Because that is the gauge that the pre-railroad British tramway system used.
Why did the British begin using that gauge?
Because the people who built the tramways used the same jigs and tools that they used for building wagons and applied the same wheel spacing.
Then, how was the measurement established for wagon wheel spacing?
If they tried to use any other spacing, the wagon wheels would break on some of the old, long-distance roads in England, because that was the established spacing of the wheel ruts.
So who built those old rutted roads?
Imperial Rome built the first long-distance roads in Europe (and England) for their legions. The roads have been used ever since.
And the ruts in the roads?
The standard-size Roman war chariots formed the initial ruts, which everyone else had to match for fear of destroying their wagon wheels.
So the United States standard railroad gauge of 4′ 8.5″ is derived from the original specifications for an Imperial Roman war chariot?
Truth is stranger than fiction.
What Roman horse’s ass came up with that number?
The answer is two.

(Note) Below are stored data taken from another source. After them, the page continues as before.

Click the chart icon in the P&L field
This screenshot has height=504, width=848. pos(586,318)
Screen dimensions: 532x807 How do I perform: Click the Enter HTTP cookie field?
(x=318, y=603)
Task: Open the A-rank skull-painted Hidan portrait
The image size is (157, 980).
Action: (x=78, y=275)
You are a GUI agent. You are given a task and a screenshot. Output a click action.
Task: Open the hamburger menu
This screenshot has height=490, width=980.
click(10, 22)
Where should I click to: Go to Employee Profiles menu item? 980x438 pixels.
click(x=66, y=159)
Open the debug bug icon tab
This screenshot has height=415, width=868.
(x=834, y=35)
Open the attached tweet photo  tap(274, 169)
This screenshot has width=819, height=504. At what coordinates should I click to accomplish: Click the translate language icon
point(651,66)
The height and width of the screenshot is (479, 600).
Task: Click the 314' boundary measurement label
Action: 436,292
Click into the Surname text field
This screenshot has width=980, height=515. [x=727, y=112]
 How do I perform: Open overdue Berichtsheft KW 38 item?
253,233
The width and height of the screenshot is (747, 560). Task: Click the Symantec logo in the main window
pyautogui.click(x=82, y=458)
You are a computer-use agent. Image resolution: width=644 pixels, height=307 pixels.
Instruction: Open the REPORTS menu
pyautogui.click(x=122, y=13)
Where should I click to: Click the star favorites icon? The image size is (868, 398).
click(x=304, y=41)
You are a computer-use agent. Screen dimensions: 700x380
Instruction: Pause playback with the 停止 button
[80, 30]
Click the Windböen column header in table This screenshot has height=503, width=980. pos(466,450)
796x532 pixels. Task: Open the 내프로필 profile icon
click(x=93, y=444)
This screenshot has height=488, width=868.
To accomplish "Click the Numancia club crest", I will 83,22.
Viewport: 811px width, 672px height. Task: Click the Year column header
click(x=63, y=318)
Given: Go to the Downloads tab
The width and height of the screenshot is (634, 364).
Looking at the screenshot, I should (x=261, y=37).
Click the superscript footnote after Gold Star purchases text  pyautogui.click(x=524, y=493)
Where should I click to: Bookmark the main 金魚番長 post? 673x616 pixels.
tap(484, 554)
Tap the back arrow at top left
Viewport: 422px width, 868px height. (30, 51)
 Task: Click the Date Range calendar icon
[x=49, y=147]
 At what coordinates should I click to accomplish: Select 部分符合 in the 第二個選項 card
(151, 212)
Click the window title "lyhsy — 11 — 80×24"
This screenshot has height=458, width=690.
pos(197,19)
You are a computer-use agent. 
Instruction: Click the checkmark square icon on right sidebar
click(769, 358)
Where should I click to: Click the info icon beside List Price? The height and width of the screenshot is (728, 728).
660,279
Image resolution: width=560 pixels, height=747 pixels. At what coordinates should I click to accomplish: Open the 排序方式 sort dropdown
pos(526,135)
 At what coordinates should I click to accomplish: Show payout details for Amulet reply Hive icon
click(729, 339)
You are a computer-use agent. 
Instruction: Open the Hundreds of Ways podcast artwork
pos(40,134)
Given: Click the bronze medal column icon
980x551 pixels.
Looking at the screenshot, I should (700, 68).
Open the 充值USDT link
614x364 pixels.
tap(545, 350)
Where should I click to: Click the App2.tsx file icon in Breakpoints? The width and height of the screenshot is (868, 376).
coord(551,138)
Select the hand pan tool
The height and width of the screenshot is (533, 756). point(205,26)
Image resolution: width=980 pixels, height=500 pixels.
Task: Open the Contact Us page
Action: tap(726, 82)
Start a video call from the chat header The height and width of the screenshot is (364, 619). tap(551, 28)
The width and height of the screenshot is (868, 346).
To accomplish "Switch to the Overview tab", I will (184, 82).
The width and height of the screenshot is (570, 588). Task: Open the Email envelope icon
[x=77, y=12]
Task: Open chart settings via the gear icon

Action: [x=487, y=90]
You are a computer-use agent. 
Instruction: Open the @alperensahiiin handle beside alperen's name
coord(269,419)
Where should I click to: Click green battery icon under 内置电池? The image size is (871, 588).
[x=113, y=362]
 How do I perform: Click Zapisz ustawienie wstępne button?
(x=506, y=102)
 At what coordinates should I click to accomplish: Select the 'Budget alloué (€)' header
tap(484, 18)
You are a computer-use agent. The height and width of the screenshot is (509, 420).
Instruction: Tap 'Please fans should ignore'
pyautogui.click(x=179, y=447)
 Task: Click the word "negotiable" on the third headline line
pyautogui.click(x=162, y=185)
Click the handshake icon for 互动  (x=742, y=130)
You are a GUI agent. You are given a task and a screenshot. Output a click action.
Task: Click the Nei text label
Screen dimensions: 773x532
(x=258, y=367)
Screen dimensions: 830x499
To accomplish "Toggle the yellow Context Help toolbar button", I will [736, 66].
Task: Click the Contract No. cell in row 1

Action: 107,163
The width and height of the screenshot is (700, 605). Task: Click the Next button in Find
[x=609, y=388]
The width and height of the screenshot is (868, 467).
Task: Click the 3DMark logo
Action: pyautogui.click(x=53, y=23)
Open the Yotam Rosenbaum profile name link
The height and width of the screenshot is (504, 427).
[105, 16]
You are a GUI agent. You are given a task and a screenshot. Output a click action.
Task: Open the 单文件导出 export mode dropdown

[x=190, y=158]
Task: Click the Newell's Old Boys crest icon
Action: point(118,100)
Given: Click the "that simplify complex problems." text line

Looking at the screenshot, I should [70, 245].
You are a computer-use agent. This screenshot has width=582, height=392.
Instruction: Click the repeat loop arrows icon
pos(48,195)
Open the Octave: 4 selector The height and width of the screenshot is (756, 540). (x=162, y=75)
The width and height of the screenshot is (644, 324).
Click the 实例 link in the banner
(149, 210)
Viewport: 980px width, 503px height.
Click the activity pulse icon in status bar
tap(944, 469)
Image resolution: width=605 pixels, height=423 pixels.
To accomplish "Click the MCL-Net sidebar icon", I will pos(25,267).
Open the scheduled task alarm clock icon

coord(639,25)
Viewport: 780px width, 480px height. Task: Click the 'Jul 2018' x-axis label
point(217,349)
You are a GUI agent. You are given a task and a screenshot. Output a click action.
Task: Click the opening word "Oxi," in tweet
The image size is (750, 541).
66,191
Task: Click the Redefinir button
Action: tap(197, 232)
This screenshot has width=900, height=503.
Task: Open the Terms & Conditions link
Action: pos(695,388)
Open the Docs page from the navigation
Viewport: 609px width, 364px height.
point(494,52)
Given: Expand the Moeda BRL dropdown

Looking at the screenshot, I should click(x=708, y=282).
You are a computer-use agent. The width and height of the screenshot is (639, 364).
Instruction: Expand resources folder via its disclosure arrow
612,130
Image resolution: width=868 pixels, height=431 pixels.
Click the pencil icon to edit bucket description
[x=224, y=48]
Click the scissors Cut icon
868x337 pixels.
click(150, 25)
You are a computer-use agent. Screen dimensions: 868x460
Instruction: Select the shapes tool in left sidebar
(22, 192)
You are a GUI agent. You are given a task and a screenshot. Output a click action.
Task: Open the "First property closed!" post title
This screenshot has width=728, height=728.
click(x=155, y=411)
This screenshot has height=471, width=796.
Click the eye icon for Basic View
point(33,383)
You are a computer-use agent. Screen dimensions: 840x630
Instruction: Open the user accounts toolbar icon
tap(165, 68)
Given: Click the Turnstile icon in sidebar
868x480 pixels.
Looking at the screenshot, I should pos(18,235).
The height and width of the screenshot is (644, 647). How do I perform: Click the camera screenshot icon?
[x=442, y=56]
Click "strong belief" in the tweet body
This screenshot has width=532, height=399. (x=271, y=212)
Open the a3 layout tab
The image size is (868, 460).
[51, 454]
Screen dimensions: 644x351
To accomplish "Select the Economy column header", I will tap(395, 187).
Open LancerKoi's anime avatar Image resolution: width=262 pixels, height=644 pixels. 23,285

The Imperial Roman war chariots were designed just wide enough to accommodate the back ends of two war horses.
When Napoleon marched on Russia, his army made much slower progress than planned once they reached eastern Europe because the ruts deviated from Roman gauge. As a result of this delay, they got caught in the fields during the Russian winter rather than on the outskirts of Moscow. And then, of course, they lost the war.
As you look at this photo of the space shuttle, you’ll notice the two big rockets attached to the sides of the main fuel tank. These are the solid rocket boosters. They are produced at the Thiokol rocket plant in Utah. The engineers who designed the rocket boosters might have preferred to design them to be a bit wider, but because had to be shipped by train from the factory to the launch site, the size of booster rocket’s design was limited by the fact that the connecting rail line runs through a mountain tunnel only slightly wider than the railroad track.
So, the outer dimensions of space shuttle’s booster rockets were not as much determined by rocket scientists, but once again by… two imperial roman horses’ asses.
(Edited excerpts from the National Review/January 24, 2000)
For over one hundred years, railroad executives worked with the mindset that they were in the railroad business. What if they had thought of themselves as players in the transportation business? Might we now see Union Pacific Airlines? Or, Santa Fe Overnight Delivery?
In what areas of your business do you complacently say; We’ve always done it that way? How has it effected your opportunities for innovation and growth? What strategic opportunities are you missing? In what areas is your future being determined by horses asses?
Unlike most Working SMART briefings, I am not the author here, only the editor of this historic example of standardization and resistance to change. It was compiled from five different internet resources.